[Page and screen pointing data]
◆ ◆ ◆ ◆
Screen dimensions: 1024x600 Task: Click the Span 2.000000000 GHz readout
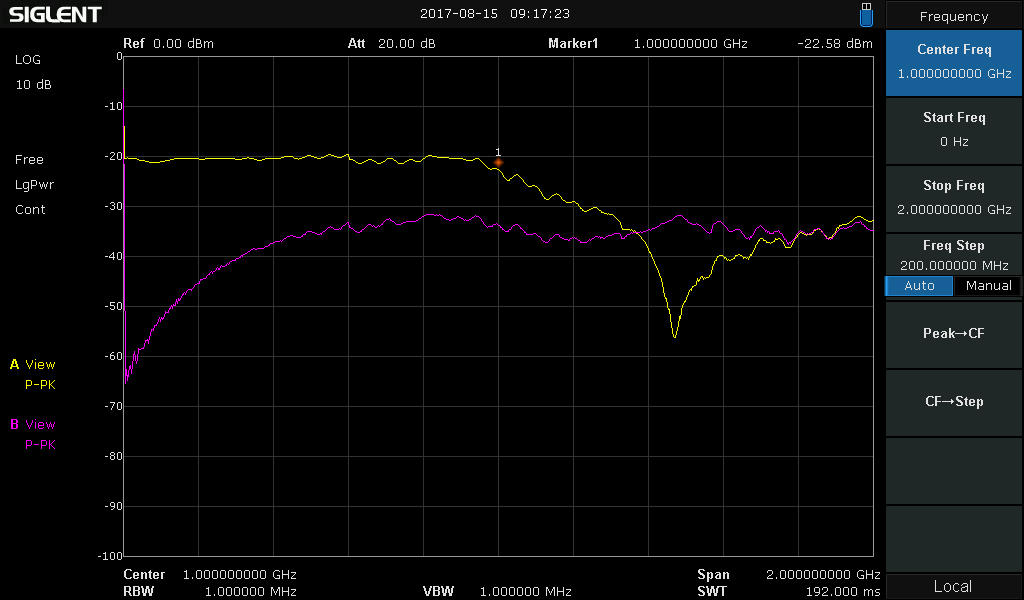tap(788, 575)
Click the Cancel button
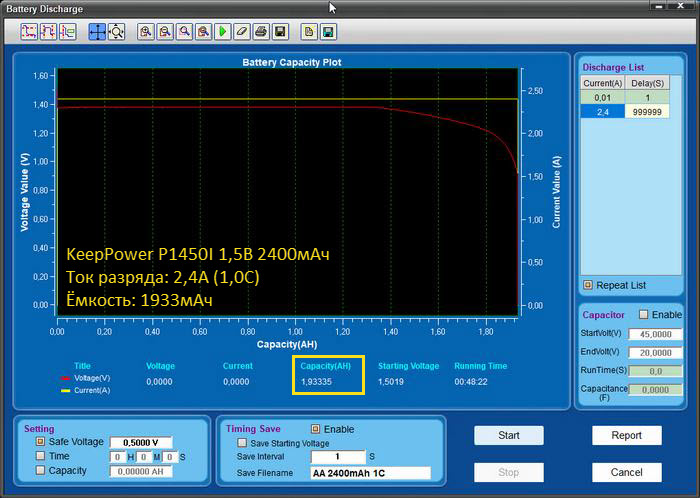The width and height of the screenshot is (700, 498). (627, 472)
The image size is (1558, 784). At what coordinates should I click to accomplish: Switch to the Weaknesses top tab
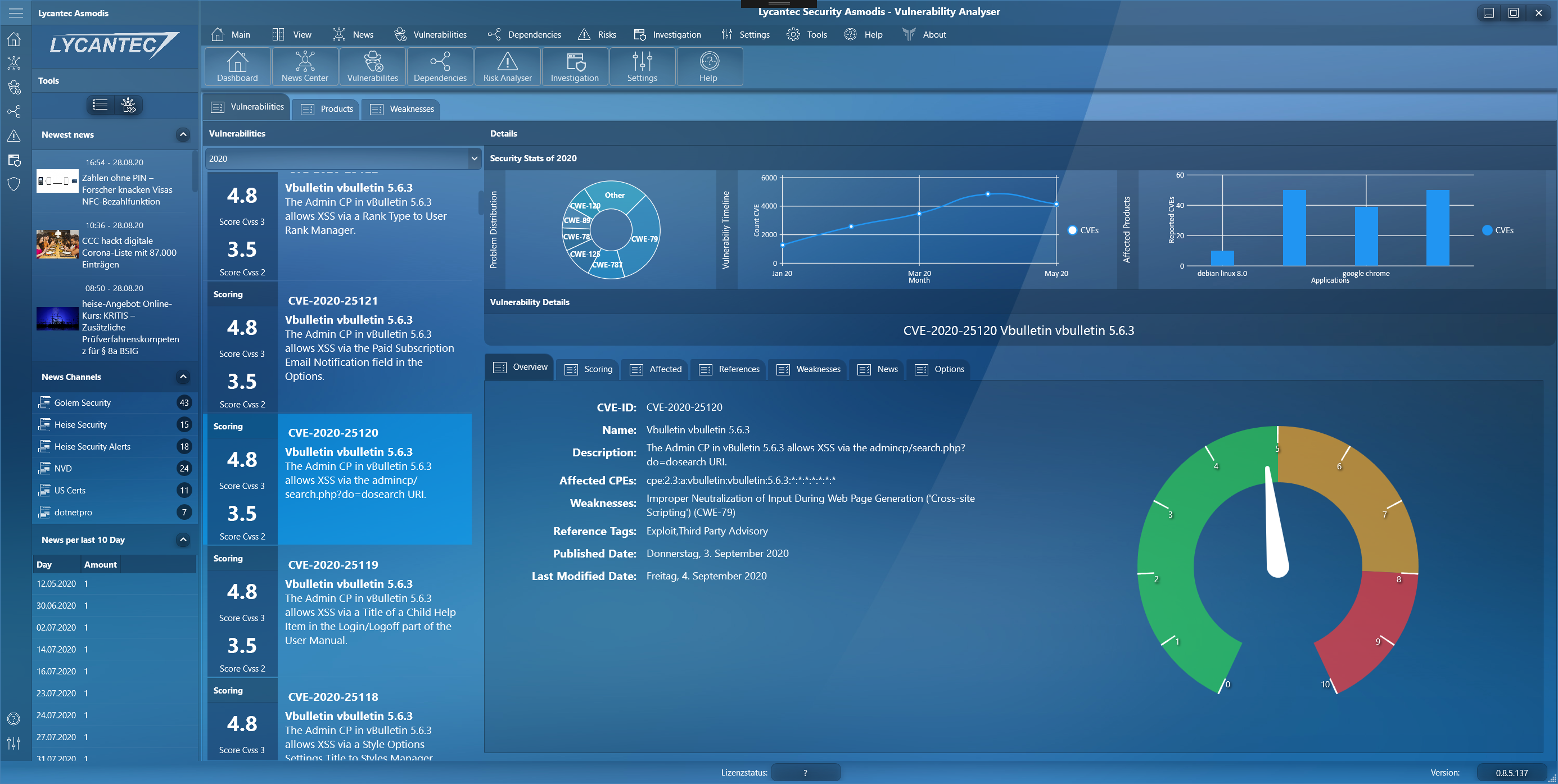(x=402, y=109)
◆ ◆ ◆ ◆
> _TO DO_: Update the listing by replacing "Cancel" with "Dismiss" and leave every other part unchanged. Omit the pictures from your answer.

> _THE OUTPUT_:
Screen dimensions: 1024x600 Task: Click the Span 2.000000000 GHz readout
tap(788, 575)
Click the Dismiss button
The width and height of the screenshot is (700, 498). (627, 472)
The image size is (1558, 784). At what coordinates should I click to accomplish: Switch to the Weaknesses top tab
(x=402, y=109)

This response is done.